Requirement:
Starting at the line that holds "Screen dimensions: 1920x1080", reproduce each line exactly up to and including the last line of the records below. Pictures stay out.

Data extracts:
:::

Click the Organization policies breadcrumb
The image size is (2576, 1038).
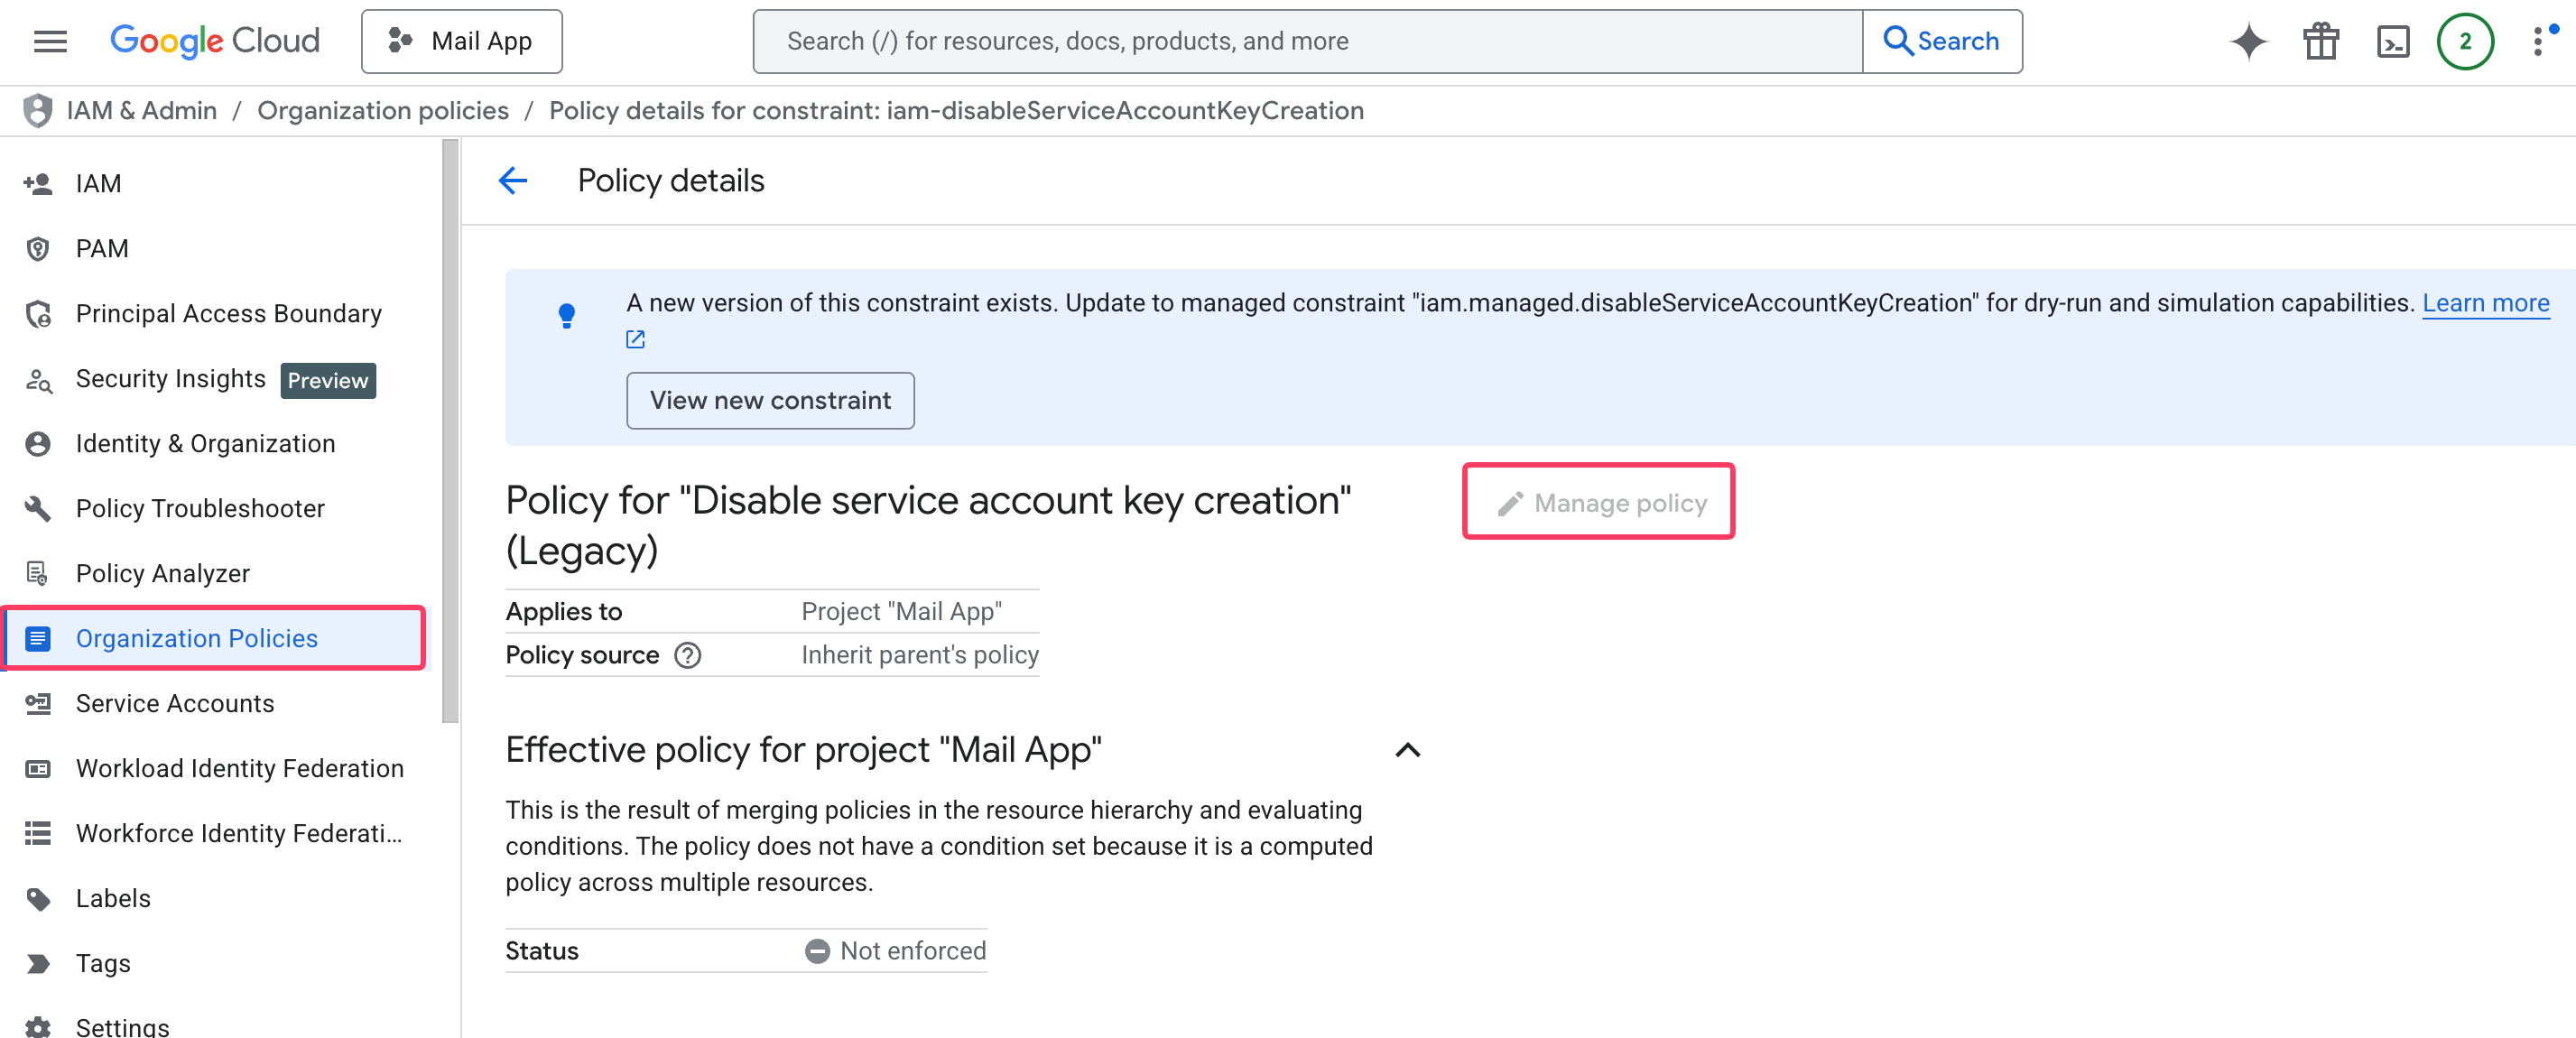[x=383, y=111]
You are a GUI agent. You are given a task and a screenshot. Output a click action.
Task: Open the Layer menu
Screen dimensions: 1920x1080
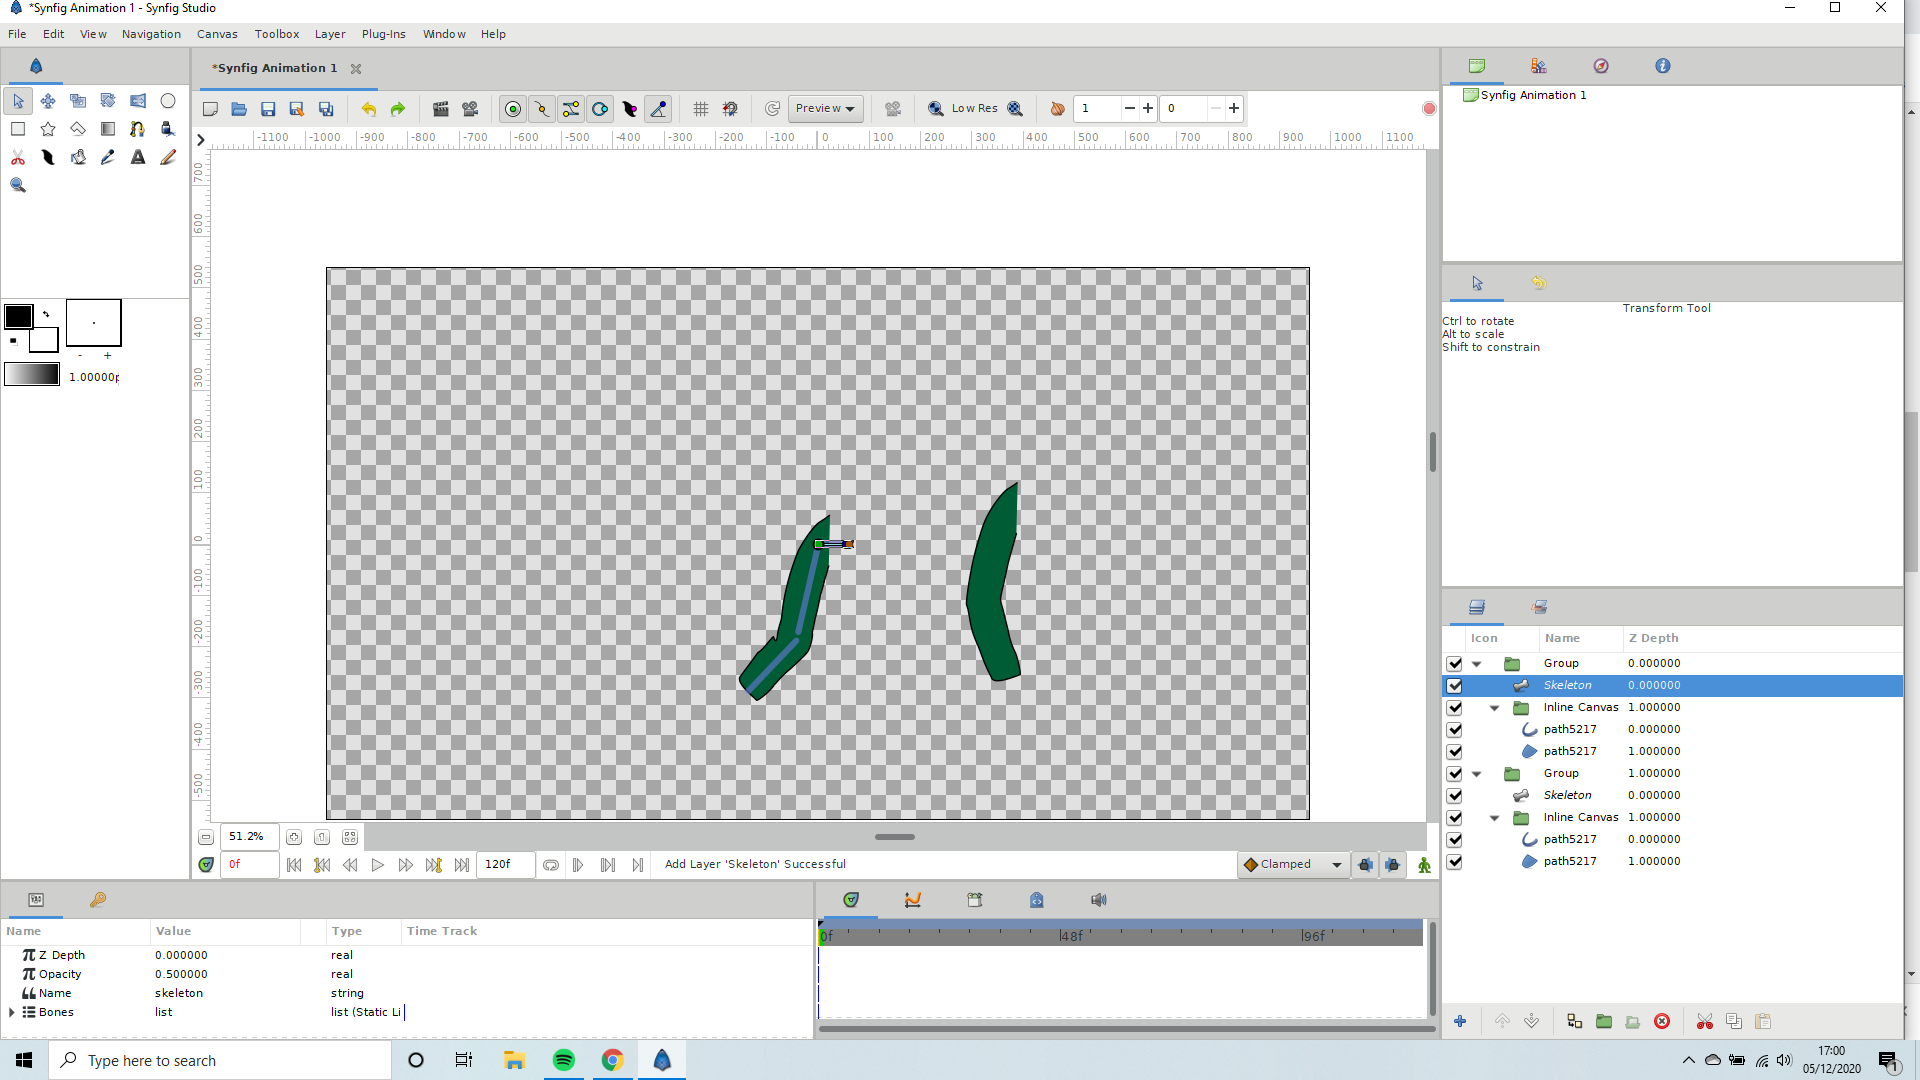[330, 34]
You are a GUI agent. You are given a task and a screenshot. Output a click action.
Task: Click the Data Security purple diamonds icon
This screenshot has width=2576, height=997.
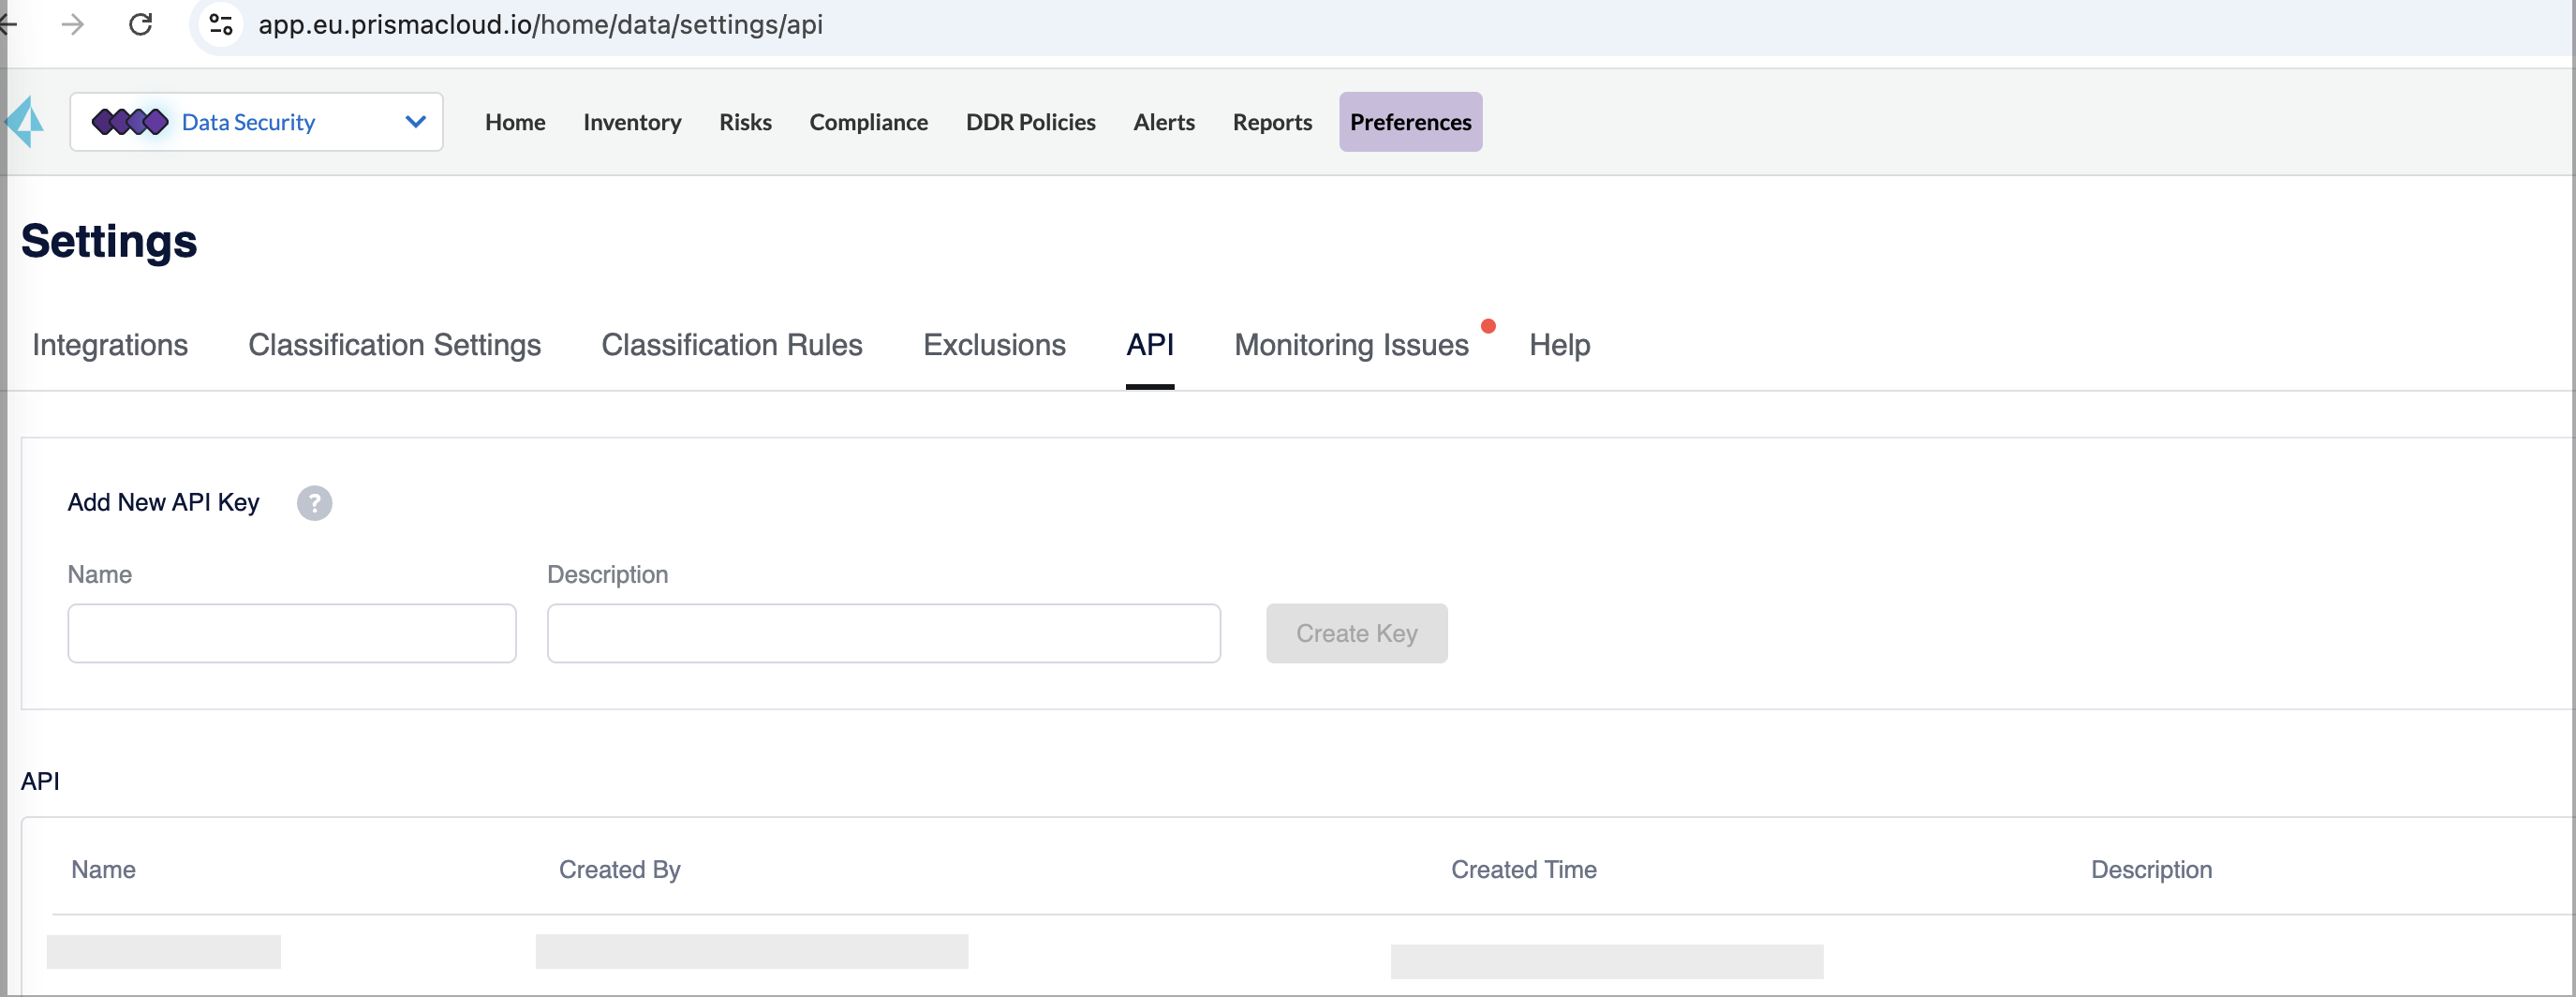click(x=129, y=121)
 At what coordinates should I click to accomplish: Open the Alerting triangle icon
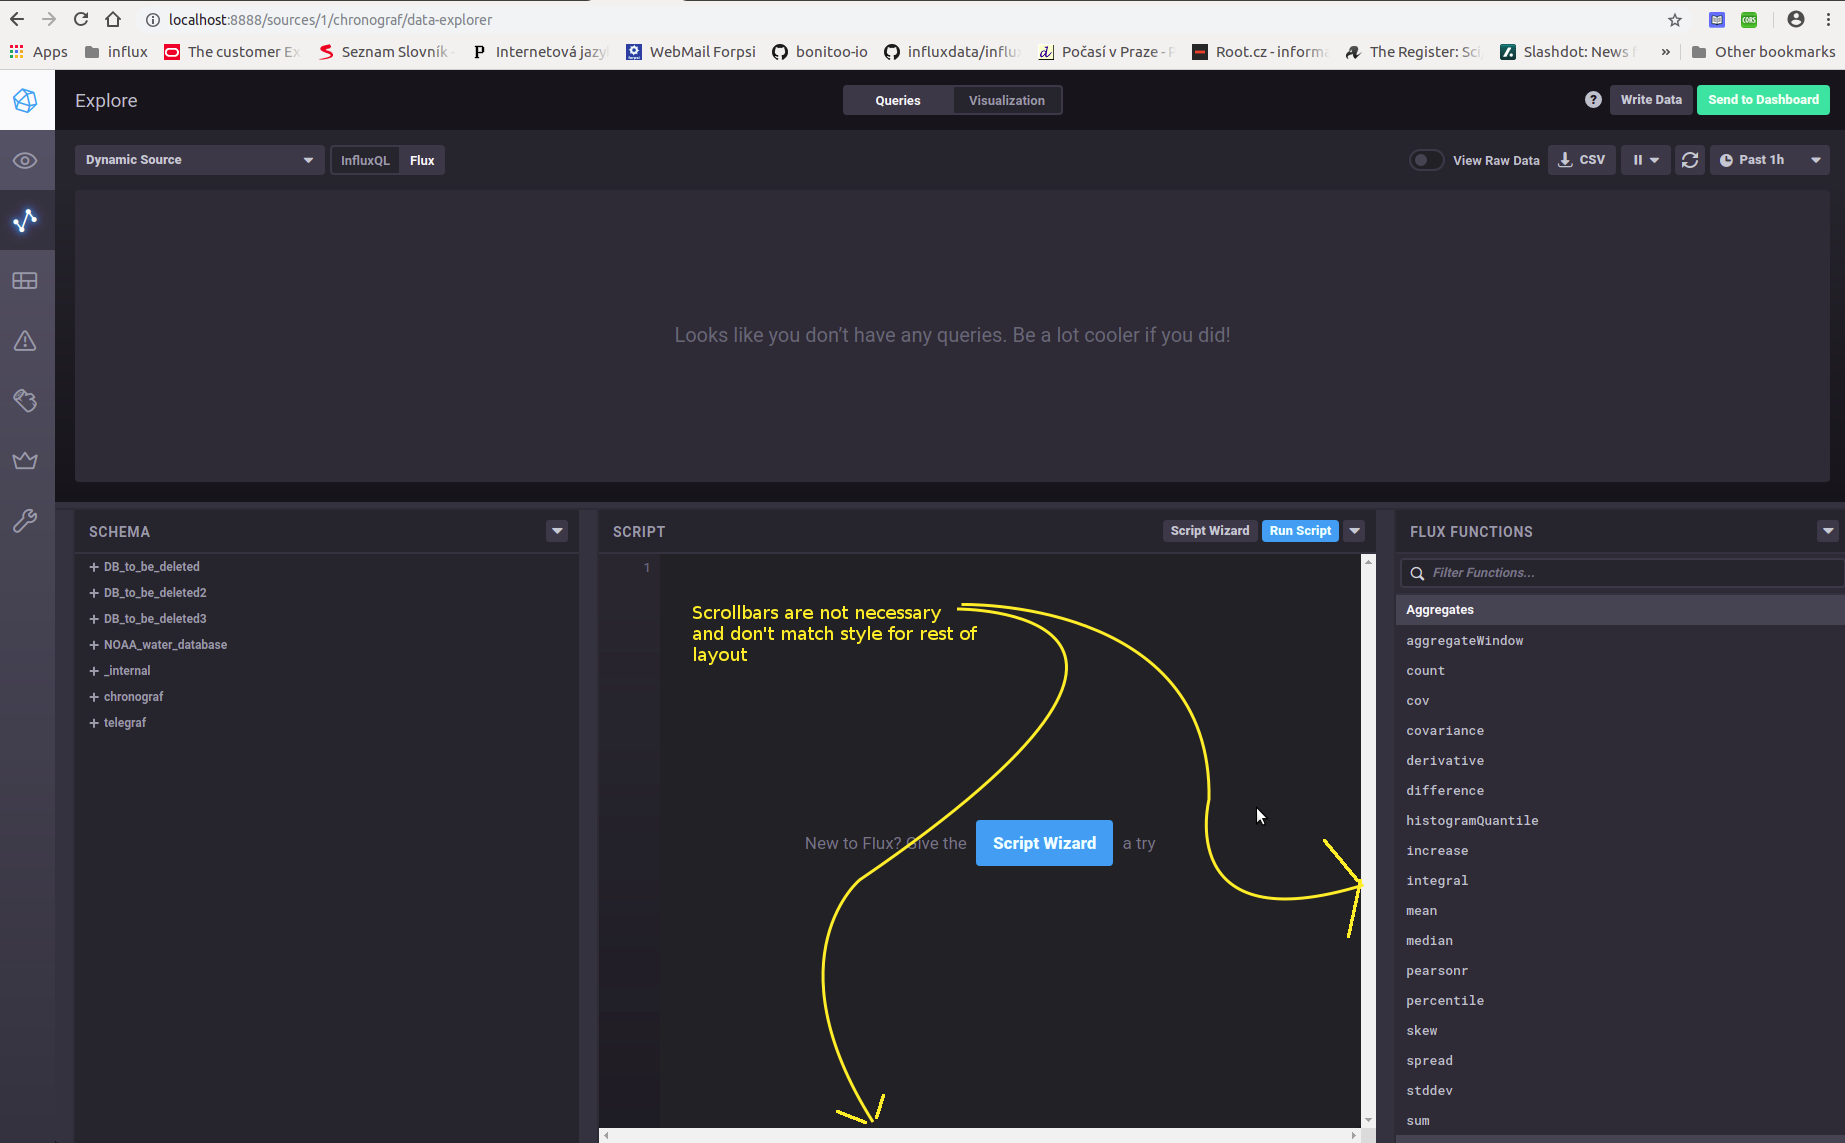(25, 340)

:::

Expected answer:
Screen dimensions: 1920x1080
[330, 34]
You are a GUI agent. You are given a task and a screenshot. Output a click action.
Task: Click the Data Security purple diamonds icon
This screenshot has width=2576, height=997.
click(x=129, y=121)
 At what coordinates should I click to accomplish: Open the Alerting triangle icon
(25, 340)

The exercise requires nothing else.